Les deux premières phrases annoncent l'ambiance du reste du livre. Pendant 215 pages, l'auteur décrit cliniquement une attaque aérienne sur une ville allemande pendant la seconde guerre mondiale. Le ton est froid, neutre, très descriptif et objectif. Nous suivons le destin d'une poignée de personnages, qui pour la plupart n'ont pas de nom et sont désignés par leur fonction (le lieutenant, la jeune fille, le soldat etc). Personnes brûlées vives, éventrées, estropiées, corps disloqués, ensevelis, viol...Tout cela est égrené mécaniquement et sans trace d'émotion. Les êtres humains apparaissent sans identité, des pantins balayés par un souffle apocalyptique. L'impression est d'autant plus terrible qu'entre chaque chapitre est insérée une page écrite à la 1ère personne et portant la voix d'un de ces personnages martyrs qui décline son identité et évoque sa vie, ses souvenirs, de manière très subjective, qui contraste avec le froid étalage de boucherie que constitue le reste du livre ("Ma couleur préférée était le bleu. J'avais des cheveux longs que je portais enroulés sur la nuque. Si cela avait été possible, j'aurais aimé apprendre à danser.")
Ce livre montre clairement et directement toute l'horreur de la guerre subie pas la population allemande. Ce n'est pas si courant dans les oeuvres traitant de la seconde guerre, où le point de vue des vainqueurs domine. Le nazisme n'est qu'évoqué qu'à travers le fanatisme subsistant chez certains personnages, et jamais nommément. Tout ce qui reste ici c'est l'animalité de l'homme face à l'enfer, sa fragilité, sa terreur ; guère plus de trace d'idéologie, ces personnages pourraient tout aussi bien être Anglais, Français ou Japonais.

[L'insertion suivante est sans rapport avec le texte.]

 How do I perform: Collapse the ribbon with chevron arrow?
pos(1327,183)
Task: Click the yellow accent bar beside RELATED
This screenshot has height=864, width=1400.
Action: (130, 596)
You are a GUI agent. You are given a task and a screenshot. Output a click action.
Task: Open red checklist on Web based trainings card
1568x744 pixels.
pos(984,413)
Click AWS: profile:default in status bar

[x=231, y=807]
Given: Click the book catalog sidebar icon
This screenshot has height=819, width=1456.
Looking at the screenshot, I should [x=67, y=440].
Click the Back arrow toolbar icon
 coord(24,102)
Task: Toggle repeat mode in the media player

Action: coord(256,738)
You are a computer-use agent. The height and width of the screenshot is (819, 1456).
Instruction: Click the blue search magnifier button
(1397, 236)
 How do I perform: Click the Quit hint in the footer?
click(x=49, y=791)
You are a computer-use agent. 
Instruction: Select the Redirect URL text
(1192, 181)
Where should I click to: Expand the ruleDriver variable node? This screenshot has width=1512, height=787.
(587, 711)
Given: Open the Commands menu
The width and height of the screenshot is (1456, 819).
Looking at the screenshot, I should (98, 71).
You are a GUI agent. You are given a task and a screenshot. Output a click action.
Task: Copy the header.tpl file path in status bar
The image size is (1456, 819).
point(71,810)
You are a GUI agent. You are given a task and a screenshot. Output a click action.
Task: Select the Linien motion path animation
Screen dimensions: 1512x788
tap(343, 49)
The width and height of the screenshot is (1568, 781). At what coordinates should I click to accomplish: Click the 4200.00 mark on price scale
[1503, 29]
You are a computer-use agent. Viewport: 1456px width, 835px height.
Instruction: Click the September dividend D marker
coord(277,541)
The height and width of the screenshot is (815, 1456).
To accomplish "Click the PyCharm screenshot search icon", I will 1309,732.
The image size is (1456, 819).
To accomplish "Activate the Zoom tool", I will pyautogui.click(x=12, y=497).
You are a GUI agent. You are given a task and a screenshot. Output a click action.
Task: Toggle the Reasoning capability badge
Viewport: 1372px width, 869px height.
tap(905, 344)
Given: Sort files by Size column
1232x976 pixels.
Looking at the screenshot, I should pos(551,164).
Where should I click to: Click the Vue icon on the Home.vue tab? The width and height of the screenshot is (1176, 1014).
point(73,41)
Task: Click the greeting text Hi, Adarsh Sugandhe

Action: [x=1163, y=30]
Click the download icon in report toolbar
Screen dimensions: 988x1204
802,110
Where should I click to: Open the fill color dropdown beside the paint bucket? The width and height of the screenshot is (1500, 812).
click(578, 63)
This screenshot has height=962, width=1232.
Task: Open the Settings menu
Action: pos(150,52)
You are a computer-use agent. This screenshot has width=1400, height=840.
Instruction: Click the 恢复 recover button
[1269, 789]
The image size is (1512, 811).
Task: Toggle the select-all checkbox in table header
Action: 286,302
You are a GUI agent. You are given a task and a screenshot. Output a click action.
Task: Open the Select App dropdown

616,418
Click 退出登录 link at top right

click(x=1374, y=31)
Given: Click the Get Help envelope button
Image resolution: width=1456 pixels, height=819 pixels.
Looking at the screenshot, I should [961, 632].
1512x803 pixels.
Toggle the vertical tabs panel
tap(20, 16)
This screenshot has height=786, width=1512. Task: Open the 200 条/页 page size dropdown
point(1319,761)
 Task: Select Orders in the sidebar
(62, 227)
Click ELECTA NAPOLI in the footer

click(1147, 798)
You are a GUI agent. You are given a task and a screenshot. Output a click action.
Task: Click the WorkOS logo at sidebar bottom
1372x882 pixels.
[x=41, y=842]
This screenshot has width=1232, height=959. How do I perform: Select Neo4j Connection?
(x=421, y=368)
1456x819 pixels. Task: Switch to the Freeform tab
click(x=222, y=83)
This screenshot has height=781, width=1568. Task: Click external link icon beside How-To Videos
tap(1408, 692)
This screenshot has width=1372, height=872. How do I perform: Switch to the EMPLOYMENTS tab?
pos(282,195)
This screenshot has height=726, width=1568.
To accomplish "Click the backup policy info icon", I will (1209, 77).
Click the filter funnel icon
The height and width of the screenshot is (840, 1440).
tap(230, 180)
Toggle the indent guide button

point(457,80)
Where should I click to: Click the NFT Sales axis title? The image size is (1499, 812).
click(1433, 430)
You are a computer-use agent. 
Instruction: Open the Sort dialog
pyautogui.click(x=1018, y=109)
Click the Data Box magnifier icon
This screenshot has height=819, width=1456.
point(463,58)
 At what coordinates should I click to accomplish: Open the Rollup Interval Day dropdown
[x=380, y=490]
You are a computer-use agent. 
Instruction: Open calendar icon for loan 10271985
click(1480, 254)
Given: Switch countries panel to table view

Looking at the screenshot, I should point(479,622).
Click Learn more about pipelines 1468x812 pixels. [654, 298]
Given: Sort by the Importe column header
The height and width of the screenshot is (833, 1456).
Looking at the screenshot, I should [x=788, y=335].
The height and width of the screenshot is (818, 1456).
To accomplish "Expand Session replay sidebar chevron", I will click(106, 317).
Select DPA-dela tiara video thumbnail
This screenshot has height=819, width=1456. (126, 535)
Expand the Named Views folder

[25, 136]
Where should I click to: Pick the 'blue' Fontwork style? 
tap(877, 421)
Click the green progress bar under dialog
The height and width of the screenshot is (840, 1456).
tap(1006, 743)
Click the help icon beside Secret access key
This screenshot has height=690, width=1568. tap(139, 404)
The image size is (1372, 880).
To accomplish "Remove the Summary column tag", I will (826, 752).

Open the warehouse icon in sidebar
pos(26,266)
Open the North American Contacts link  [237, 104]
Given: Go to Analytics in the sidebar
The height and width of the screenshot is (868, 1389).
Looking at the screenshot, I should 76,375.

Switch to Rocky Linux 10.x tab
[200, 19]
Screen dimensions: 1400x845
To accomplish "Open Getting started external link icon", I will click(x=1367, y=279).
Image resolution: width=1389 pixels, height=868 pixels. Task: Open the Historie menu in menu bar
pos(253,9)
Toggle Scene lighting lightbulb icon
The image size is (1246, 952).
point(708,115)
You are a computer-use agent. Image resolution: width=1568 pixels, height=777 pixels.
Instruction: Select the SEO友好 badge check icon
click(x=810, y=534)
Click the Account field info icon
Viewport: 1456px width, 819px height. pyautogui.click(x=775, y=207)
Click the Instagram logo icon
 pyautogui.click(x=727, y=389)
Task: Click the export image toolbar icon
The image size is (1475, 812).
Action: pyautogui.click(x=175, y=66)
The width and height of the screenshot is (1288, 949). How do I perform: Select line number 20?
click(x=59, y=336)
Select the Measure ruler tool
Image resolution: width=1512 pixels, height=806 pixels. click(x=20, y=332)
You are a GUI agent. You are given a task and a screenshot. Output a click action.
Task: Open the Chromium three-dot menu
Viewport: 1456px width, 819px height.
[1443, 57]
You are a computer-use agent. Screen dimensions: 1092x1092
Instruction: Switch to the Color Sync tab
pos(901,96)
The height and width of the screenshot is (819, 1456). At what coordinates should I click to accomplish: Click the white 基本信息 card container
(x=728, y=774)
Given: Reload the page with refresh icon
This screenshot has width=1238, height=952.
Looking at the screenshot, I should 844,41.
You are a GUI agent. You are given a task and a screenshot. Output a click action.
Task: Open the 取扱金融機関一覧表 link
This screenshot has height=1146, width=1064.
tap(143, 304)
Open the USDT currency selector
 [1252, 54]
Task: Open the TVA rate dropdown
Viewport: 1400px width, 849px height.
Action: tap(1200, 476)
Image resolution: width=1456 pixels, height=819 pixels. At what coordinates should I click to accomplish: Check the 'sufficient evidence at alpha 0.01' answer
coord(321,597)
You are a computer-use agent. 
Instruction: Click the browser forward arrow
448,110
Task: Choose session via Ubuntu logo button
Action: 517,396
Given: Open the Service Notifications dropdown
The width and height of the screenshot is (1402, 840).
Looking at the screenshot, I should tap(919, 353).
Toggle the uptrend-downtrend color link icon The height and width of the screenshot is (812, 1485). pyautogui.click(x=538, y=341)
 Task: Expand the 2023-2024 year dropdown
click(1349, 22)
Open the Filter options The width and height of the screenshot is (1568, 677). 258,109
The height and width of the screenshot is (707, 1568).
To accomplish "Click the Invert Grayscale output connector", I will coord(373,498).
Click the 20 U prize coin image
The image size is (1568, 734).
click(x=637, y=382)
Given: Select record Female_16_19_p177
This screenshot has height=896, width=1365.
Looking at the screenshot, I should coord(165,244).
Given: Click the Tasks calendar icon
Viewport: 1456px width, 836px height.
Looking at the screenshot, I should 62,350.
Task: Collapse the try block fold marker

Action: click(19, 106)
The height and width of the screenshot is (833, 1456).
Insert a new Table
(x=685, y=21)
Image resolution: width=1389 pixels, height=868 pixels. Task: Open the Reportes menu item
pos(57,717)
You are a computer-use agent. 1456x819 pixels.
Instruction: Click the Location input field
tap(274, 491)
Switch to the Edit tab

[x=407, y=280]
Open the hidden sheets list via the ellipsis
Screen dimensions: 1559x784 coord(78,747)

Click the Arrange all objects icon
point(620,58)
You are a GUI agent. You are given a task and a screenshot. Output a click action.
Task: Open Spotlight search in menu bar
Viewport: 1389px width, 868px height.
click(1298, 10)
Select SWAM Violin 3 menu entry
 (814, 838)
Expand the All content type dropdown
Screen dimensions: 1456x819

Au milieu du brasier, de la mort, l'auteur a pris soin de laisser une ou deux traces d'humanité pour nous éviter de sombrer totalement dans le désespoir. Cependant la lecture reste très éprouvante, on referme le livre la boule au ventre, accablé par le destin des personnages. Une lecture malgré tout forte et je pense nécessaire pour un autre point de vue sur la seconde guerre.
Après, moi j'avais mis ce livre dans ma valise de vacances, peut-être pas la meilleure idée que j'ai eue, c'est pas léger-léger après la baignade.